The movie's principal star is veteran Dallas stage actor Chamblee Ferguson, who also has played small parts in several feature films (The Newton Boys, A Scanner Darkly) and locally filmed TV series such as Prison Break and Walker, Texas Ranger. Ferguson, who isn't working on this day, plays "average guy" administrator Charles West, brother-in-law of Shipp's character.


Gormley in his CBS11 pose and Karma Police star Ferguson.

Venable and Gormley plan to have Karma Police ready for public showing by early June. They hope to have it accepted by the Toronto Film Festival. If not, the Sundance Film Festival beckons. And then Austin's South by Southwest event.

"This is not a means to an end," Venable says. "Karma Police isn't just a stepping stone to get to our other projects."

They've partnered with two North Texas companies, Red Productions and Filmfrog Productions. It all helps to keep costs down and at least a small profit in the picture.

"If we make money, that bodes well for us," Gormley says. "Your first piece on your track record, you don't want to lose money."

He says that Hollywood is starting to nibble again on $30,000 Millionaires, with a "major Hollywood movie studio" supposedly taking a hard look at this comedy film about "five vacuous Dallas bachelors striving to maintain upscale lifestyles via maxed-out credit cards."

"I'm learning quickly that it's going to take longer than I anticipated," Gormley says. "We've had a number of setbacks and it's not gonna happen overnight."

Venable is quick to accentuate the positive.

"I wouldn't really call them setbacks," he says. "It's just the normal MO for Hollywood. I don't think what we're going through is any different than what several filmmakers out there go through every day. We get more disappointed because we've got just these few projects that we're working on, and we're banking on being able to make them. So whenever somebody gets our hopes up and dashes them, it's a little more disappointing."

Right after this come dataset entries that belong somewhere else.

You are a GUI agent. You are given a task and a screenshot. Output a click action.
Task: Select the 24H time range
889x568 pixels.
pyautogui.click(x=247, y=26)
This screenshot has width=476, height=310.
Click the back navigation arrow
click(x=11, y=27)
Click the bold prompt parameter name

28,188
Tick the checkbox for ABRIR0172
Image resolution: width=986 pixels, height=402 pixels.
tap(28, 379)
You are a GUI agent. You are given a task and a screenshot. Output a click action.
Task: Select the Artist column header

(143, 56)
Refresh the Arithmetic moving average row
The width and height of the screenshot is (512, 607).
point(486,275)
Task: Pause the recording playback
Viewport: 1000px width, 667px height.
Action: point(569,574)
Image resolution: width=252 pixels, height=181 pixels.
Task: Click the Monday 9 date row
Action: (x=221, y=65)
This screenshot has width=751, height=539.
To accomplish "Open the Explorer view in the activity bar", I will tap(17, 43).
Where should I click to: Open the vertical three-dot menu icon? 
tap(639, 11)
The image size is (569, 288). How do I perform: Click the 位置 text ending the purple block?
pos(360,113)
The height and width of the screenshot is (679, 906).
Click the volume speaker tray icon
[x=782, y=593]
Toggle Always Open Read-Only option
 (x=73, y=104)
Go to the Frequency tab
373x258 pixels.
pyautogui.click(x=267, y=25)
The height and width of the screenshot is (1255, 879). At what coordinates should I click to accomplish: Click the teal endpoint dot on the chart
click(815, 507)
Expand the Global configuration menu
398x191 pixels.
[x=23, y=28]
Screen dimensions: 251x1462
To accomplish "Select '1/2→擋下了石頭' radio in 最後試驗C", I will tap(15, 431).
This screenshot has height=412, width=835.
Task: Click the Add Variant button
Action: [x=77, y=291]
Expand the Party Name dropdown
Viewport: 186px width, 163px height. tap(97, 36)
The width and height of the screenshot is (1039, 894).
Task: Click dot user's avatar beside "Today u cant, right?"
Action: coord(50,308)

Meanwhile, Gormley will continue to be a CBS11 street reporter whose work is a staple of the station's 10 p.m. newscasts. There he was again on Wednesday night (March 7), leading the newscast with a story about a Dallas woman who was attacked in broad daylight by brick- and rocking-throwing teenagers who bombarded her SUV.

"I'm not going to let this jeopardize my career with the station," he said two years ago while still basking in the afterglow of that Magnolia Theater screening. "But I think there's going to be a point where I'll have to decide if I can balance both. That's a choice I'd like to have."

Freeze-frame that quote. For now it still holds.